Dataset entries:
——

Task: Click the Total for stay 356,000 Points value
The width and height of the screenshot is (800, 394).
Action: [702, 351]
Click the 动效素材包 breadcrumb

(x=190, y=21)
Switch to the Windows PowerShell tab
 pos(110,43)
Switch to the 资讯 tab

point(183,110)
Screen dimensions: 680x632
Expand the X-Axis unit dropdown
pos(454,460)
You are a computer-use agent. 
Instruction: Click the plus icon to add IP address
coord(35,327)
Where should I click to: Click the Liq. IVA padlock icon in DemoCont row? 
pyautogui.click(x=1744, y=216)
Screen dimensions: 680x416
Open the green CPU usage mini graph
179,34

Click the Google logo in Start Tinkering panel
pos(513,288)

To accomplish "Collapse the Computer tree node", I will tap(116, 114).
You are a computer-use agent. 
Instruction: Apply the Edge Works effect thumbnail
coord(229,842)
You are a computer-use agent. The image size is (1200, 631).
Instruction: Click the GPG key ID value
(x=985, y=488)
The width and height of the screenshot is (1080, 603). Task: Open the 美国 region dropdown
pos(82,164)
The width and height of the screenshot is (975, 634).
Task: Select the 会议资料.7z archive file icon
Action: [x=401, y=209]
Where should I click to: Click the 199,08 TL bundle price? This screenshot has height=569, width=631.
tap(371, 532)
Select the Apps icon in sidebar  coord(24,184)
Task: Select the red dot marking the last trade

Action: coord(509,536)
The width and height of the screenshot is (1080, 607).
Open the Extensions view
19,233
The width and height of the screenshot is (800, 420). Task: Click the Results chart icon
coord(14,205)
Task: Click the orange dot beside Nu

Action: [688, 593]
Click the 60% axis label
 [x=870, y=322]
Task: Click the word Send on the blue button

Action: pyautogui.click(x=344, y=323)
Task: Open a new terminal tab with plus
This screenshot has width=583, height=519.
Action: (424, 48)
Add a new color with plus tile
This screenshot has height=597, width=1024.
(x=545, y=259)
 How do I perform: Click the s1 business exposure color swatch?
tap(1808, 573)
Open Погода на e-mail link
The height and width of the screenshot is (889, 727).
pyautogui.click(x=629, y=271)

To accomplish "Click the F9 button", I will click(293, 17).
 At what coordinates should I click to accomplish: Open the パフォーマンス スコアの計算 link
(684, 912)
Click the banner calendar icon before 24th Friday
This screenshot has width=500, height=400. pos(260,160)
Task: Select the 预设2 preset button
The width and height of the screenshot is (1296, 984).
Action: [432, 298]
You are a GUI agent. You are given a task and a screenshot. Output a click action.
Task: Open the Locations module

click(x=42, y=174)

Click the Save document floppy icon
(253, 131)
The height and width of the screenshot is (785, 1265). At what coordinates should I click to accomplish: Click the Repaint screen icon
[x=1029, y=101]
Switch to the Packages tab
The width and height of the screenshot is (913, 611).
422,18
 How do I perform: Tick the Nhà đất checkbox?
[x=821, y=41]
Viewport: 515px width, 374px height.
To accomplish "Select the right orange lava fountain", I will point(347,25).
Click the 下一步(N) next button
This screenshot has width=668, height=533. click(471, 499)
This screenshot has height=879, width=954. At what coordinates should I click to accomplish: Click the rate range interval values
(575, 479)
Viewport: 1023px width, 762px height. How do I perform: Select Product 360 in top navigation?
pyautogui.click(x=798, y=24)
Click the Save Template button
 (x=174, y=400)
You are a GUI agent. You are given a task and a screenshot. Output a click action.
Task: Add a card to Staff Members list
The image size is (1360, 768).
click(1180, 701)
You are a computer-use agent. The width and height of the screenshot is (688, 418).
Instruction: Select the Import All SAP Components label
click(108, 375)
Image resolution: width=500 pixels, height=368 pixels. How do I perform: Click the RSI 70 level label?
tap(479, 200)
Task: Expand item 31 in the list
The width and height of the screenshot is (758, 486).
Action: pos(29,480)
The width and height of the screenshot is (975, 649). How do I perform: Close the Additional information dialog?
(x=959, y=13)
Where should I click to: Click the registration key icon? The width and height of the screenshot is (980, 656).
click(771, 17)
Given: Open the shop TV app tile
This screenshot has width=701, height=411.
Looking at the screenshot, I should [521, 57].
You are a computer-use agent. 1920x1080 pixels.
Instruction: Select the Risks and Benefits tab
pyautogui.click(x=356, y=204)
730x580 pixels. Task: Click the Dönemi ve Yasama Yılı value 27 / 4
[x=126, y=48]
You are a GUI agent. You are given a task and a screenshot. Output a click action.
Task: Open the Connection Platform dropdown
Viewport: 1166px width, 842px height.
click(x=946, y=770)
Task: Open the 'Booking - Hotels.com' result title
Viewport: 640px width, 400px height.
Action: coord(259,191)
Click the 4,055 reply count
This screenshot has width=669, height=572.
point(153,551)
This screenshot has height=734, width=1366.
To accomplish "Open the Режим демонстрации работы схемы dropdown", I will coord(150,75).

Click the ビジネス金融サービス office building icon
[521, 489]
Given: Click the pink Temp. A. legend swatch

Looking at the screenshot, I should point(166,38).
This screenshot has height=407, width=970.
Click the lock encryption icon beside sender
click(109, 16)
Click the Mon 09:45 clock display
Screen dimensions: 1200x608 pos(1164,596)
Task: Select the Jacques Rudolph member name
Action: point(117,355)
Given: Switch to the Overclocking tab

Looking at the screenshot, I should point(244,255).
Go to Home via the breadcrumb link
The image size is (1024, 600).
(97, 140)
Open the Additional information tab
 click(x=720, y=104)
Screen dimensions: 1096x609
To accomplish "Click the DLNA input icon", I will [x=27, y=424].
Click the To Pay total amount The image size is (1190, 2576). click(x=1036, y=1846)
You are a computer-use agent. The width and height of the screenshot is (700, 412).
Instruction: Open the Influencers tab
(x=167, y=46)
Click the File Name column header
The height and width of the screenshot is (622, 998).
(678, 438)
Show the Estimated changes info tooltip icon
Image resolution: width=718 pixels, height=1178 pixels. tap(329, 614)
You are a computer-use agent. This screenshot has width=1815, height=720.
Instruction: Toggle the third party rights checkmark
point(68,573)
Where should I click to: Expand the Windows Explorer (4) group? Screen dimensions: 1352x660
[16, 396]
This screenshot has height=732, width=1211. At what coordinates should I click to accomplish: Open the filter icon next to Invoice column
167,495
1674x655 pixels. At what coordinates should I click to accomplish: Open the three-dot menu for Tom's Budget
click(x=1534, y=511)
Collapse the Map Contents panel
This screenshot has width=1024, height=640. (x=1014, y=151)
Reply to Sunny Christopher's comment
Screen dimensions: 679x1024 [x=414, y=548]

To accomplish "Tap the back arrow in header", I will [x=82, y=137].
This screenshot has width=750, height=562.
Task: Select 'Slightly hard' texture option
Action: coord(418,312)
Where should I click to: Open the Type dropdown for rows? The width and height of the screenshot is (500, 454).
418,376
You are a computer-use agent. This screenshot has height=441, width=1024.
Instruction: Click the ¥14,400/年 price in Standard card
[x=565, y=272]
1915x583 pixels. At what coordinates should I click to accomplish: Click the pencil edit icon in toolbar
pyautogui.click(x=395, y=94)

——

▶ [Your instructions]: Would you transcribe the entries above exactly as they appear?

▶ [Task output]:
Task: Click the Total for stay 356,000 Points value
The width and height of the screenshot is (800, 394).
Action: [702, 351]
Click the 动效素材包 breadcrumb

(x=190, y=21)
Switch to the Windows PowerShell tab
 pos(110,43)
Switch to the 资讯 tab

point(183,110)
Screen dimensions: 680x632
Expand the X-Axis unit dropdown
pos(454,460)
You are a computer-use agent. 
Instruction: Click the plus icon to add IP address
coord(35,327)
Where should I click to: Click the Liq. IVA padlock icon in DemoCont row? 
pyautogui.click(x=1744, y=216)
Screen dimensions: 680x416
Open the green CPU usage mini graph
179,34

Click the Google logo in Start Tinkering panel
pos(513,288)

To accomplish "Collapse the Computer tree node", I will tap(116, 114).
You are a computer-use agent. 
Instruction: Apply the Edge Works effect thumbnail
coord(229,842)
You are a computer-use agent. The image size is (1200, 631).
Instruction: Click the GPG key ID value
(x=985, y=488)
The width and height of the screenshot is (1080, 603). Task: Open the 美国 region dropdown
pos(82,164)
The width and height of the screenshot is (975, 634).
Task: Select the 会议资料.7z archive file icon
Action: [x=401, y=209]
Where should I click to: Click the 199,08 TL bundle price? This screenshot has height=569, width=631.
tap(371, 532)
Select the Apps icon in sidebar  coord(24,184)
Task: Select the red dot marking the last trade

Action: coord(509,536)
The width and height of the screenshot is (1080, 607).
Open the Extensions view
19,233
The width and height of the screenshot is (800, 420). Task: Click the Results chart icon
coord(14,205)
Task: Click the orange dot beside Nu

Action: [688, 593]
Click the 60% axis label
 [x=870, y=322]
Task: Click the word Send on the blue button

Action: pyautogui.click(x=344, y=323)
Task: Open a new terminal tab with plus
This screenshot has width=583, height=519.
Action: (424, 48)
Add a new color with plus tile
This screenshot has height=597, width=1024.
(x=545, y=259)
 How do I perform: Click the s1 business exposure color swatch?
tap(1808, 573)
Open Погода на e-mail link
The height and width of the screenshot is (889, 727).
pyautogui.click(x=629, y=271)

To accomplish "Click the F9 button", I will click(293, 17).
 At what coordinates should I click to accomplish: Open the パフォーマンス スコアの計算 link
(684, 912)
Click the banner calendar icon before 24th Friday
This screenshot has width=500, height=400. pos(260,160)
Task: Select the 预设2 preset button
The width and height of the screenshot is (1296, 984).
Action: [432, 298]
You are a GUI agent. You are given a task and a screenshot. Output a click action.
Task: Open the Locations module

click(x=42, y=174)

Click the Save document floppy icon
(253, 131)
The height and width of the screenshot is (785, 1265). At what coordinates should I click to accomplish: Click the Repaint screen icon
[x=1029, y=101]
Switch to the Packages tab
The width and height of the screenshot is (913, 611).
422,18
 How do I perform: Tick the Nhà đất checkbox?
[x=821, y=41]
Viewport: 515px width, 374px height.
To accomplish "Select the right orange lava fountain", I will point(347,25).
Click the 下一步(N) next button
This screenshot has width=668, height=533. click(471, 499)
This screenshot has height=879, width=954. At what coordinates should I click to accomplish: Click the rate range interval values
(575, 479)
Viewport: 1023px width, 762px height. How do I perform: Select Product 360 in top navigation?
pyautogui.click(x=798, y=24)
Click the Save Template button
 (x=174, y=400)
You are a GUI agent. You are given a task and a screenshot. Output a click action.
Task: Add a card to Staff Members list
The image size is (1360, 768).
click(1180, 701)
You are a computer-use agent. The width and height of the screenshot is (688, 418).
Instruction: Select the Import All SAP Components label
click(108, 375)
Image resolution: width=500 pixels, height=368 pixels. How do I perform: Click the RSI 70 level label?
tap(479, 200)
Task: Expand item 31 in the list
The width and height of the screenshot is (758, 486).
Action: pos(29,480)
The width and height of the screenshot is (975, 649). How do I perform: Close the Additional information dialog?
(x=959, y=13)
Where should I click to: Click the registration key icon? The width and height of the screenshot is (980, 656).
click(771, 17)
Given: Open the shop TV app tile
This screenshot has width=701, height=411.
Looking at the screenshot, I should [521, 57].
You are a computer-use agent. 1920x1080 pixels.
Instruction: Select the Risks and Benefits tab
pyautogui.click(x=356, y=204)
730x580 pixels. Task: Click the Dönemi ve Yasama Yılı value 27 / 4
[x=126, y=48]
You are a GUI agent. You are given a task and a screenshot. Output a click action.
Task: Open the Connection Platform dropdown
Viewport: 1166px width, 842px height.
click(x=946, y=770)
Task: Open the 'Booking - Hotels.com' result title
Viewport: 640px width, 400px height.
Action: coord(259,191)
Click the 4,055 reply count
This screenshot has width=669, height=572.
point(153,551)
This screenshot has height=734, width=1366.
To accomplish "Open the Режим демонстрации работы схемы dropdown", I will coord(150,75).

Click the ビジネス金融サービス office building icon
[521, 489]
Given: Click the pink Temp. A. legend swatch

Looking at the screenshot, I should point(166,38).
This screenshot has height=407, width=970.
Click the lock encryption icon beside sender
click(109, 16)
Click the Mon 09:45 clock display
Screen dimensions: 1200x608 pos(1164,596)
Task: Select the Jacques Rudolph member name
Action: point(117,355)
Given: Switch to the Overclocking tab

Looking at the screenshot, I should point(244,255).
Go to Home via the breadcrumb link
The image size is (1024, 600).
(97, 140)
Open the Additional information tab
 click(x=720, y=104)
Screen dimensions: 1096x609
To accomplish "Click the DLNA input icon", I will [x=27, y=424].
Click the To Pay total amount The image size is (1190, 2576). click(x=1036, y=1846)
You are a computer-use agent. The width and height of the screenshot is (700, 412).
Instruction: Open the Influencers tab
(x=167, y=46)
Click the File Name column header
The height and width of the screenshot is (622, 998).
(678, 438)
Show the Estimated changes info tooltip icon
Image resolution: width=718 pixels, height=1178 pixels. tap(329, 614)
You are a computer-use agent. This screenshot has width=1815, height=720.
Instruction: Toggle the third party rights checkmark
point(68,573)
Where should I click to: Expand the Windows Explorer (4) group? Screen dimensions: 1352x660
[16, 396]
This screenshot has height=732, width=1211. At what coordinates should I click to accomplish: Open the filter icon next to Invoice column
167,495
1674x655 pixels. At what coordinates should I click to accomplish: Open the three-dot menu for Tom's Budget
click(x=1534, y=511)
Collapse the Map Contents panel
This screenshot has width=1024, height=640. (x=1014, y=151)
Reply to Sunny Christopher's comment
Screen dimensions: 679x1024 [x=414, y=548]

To accomplish "Tap the back arrow in header", I will [x=82, y=137].
This screenshot has width=750, height=562.
Task: Select 'Slightly hard' texture option
Action: coord(418,312)
Where should I click to: Open the Type dropdown for rows? The width and height of the screenshot is (500, 454).
418,376
You are a computer-use agent. This screenshot has height=441, width=1024.
Instruction: Click the ¥14,400/年 price in Standard card
[x=565, y=272]
1915x583 pixels. At what coordinates should I click to accomplish: Click the pencil edit icon in toolbar
pyautogui.click(x=395, y=94)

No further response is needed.